In an attempt to innovate new ways for solving the world’s issues, scientists and mathematicians came together years ago to push forward with new ideas. After some time and iteration, dynamic programming (DP) was born –– a complex mathematical optimization method that aims to solve a wide range of problems. Dynamic programming is best used when the problem can be divided into subproblems that are solved until a globally optimal solution is reached. Considering all of this, it is important to highlight that Richard Bellman pushed hard for advancements in the early stages and can be credited with the development of dynamic programming.

As mentioned, Richard Bellman – a well renowned Stanford professor that was contracting for a non-profit research institution at the time – founded monumental principles on dynamic programming beginning in the 1950s when he started publishing formal work on the topic. In his first publishing, Bellman was forced to strategically name the new computational method due to political condemnation. To avoid using words like “research” and “mathematical,” Bellman sought to emphasize the time-varying and incremental aspects of using the algorithm; therefore, he eventually chose “dynamic programming” to effectively summarize the intent of the steps he was creating (Dreyfus).

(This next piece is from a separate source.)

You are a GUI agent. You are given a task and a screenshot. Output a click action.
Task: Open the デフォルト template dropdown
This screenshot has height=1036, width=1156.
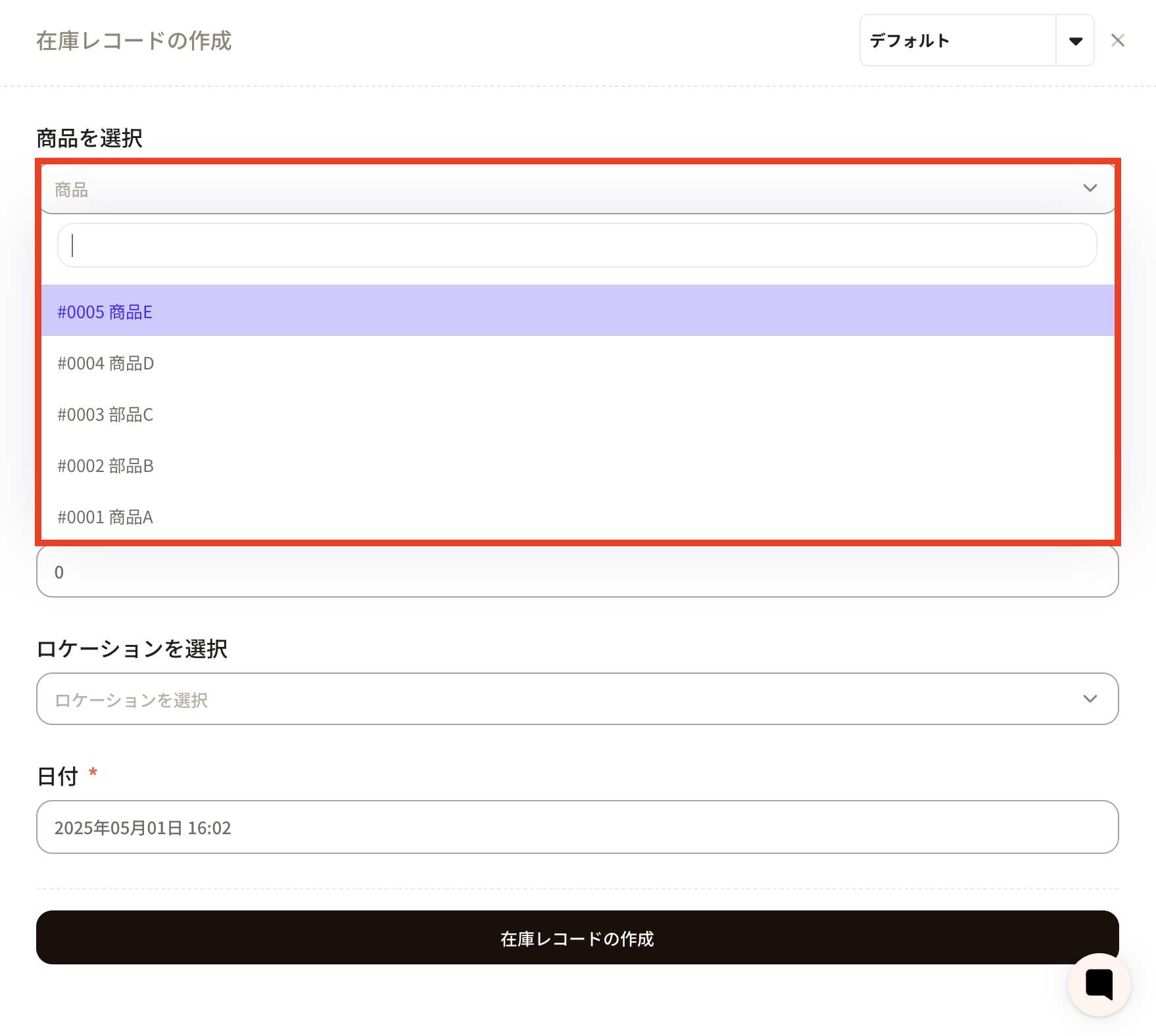click(957, 41)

After learning more about the principles and mechanics of dynamic programming, it is intended to aid in decision-making challenges that have the specific circumstantial opportunities for its use. In particular, anything similar to the applications that are discussed later are concrete examples of where and how dynamic programming can be implemented. As these examples will show, the main objectives are to show the ease of dynamic programming in practice, exactly how this takes place, and what some of the drawbacks and limitations might be. Having this tool widely available, easily deployable, and readily adaptable for any fitting situation has changed the way that optimization can occur for the better.

Algorithm Discussion

When tackling a dynamic programming problem, there are generally seven key steps to follow. The first and most crucial step is determining whether dynamic programming is the right approach. A key indicator of this is whether the problem can be broken down into smaller, overlapping subproblems. Problems that involve minimizing or maximizing a quantity, or those that require counting possible arrangements, are often strong candidates for dynamic programming solutions.

Once you’ve identified that dynamic programming is applicable, the next step is to identify the variables involved, particularly those that change as the subproblems are solved. These changing variables are critical to breaking the problem down into manageable pieces. To identify the key variables, it can be helpful to list out a few examples of subproblems and compare the parameters in each case. By analyzing which parameters vary between subproblems, you can determine the number of subproblems that need to be solved, which will guide the design of the solution.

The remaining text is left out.